> [DATA SHOWN]

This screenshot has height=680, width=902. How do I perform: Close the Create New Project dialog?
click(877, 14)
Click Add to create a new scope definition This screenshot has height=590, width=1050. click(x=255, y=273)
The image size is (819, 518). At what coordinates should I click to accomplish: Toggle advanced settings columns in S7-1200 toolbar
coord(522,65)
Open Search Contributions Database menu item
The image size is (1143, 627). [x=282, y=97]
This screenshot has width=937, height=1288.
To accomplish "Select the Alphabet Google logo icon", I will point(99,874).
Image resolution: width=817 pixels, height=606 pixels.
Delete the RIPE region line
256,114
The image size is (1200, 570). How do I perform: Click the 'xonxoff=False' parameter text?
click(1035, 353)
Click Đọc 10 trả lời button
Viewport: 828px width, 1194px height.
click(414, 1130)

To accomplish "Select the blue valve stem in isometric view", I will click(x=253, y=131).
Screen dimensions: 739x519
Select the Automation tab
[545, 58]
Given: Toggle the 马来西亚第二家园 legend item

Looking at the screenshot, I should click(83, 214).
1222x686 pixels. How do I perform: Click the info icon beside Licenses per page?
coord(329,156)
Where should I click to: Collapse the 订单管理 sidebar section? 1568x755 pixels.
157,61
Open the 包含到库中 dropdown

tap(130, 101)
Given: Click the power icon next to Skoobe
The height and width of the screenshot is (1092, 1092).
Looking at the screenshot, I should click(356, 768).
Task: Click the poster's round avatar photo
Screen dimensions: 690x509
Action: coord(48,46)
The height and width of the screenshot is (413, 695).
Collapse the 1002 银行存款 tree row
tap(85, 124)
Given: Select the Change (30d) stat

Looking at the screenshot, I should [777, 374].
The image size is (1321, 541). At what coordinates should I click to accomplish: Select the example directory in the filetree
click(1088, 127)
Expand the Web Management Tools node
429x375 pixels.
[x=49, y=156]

> [GIVEN REQUEST] Rewrite the part of the data that opens with the line containing "Task: Click the poster's round avatar photo" and closes with the end of the data, substituting "table row" for "tree row" and leaving everything else unchanged.

> [RESPONSE TO THE TASK]
Task: Click the poster's round avatar photo
Screen dimensions: 690x509
Action: coord(48,46)
The height and width of the screenshot is (413, 695).
Collapse the 1002 银行存款 table row
tap(85, 124)
Given: Select the Change (30d) stat

Looking at the screenshot, I should [777, 374].
The image size is (1321, 541). At what coordinates should I click to accomplish: Select the example directory in the filetree
click(1088, 127)
Expand the Web Management Tools node
429x375 pixels.
[x=49, y=156]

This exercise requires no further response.